> ASSIGNMENT
Among the lines below, tally those that hold "computer". Return the number and nothing more.

> AVAILABLE DATA
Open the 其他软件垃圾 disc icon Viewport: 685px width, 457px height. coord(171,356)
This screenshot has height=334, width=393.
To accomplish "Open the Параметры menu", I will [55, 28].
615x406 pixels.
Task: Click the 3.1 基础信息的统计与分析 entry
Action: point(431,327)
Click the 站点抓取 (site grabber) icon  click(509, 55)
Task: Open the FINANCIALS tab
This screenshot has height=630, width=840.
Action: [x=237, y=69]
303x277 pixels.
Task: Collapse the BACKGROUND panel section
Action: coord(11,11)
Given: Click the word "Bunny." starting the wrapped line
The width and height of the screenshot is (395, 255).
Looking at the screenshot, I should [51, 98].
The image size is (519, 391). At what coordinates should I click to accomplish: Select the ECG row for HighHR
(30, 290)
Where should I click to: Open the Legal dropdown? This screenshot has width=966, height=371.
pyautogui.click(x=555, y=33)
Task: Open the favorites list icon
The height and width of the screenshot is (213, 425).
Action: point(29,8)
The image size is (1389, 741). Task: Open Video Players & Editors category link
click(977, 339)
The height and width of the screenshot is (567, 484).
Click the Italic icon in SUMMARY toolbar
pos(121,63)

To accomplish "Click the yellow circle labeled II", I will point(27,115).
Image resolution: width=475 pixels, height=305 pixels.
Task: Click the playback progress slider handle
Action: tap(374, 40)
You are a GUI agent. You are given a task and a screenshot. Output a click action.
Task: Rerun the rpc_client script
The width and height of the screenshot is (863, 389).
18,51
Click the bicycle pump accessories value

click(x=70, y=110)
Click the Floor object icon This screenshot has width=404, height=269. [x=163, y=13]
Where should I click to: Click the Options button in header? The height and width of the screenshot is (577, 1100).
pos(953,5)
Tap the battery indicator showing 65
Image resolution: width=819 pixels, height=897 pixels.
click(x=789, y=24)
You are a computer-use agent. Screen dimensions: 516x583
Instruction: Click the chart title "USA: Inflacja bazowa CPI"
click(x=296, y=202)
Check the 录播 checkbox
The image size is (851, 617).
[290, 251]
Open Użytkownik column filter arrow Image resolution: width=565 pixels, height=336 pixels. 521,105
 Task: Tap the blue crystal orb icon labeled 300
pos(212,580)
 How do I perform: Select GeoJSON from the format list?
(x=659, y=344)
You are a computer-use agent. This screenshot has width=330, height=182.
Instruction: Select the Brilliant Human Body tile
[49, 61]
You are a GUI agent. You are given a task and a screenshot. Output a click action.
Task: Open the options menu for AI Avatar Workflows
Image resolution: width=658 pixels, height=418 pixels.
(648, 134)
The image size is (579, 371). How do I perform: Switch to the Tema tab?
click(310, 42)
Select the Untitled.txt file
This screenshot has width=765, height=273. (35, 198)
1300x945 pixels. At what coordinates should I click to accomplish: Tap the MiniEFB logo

> TASK OUTPUT
2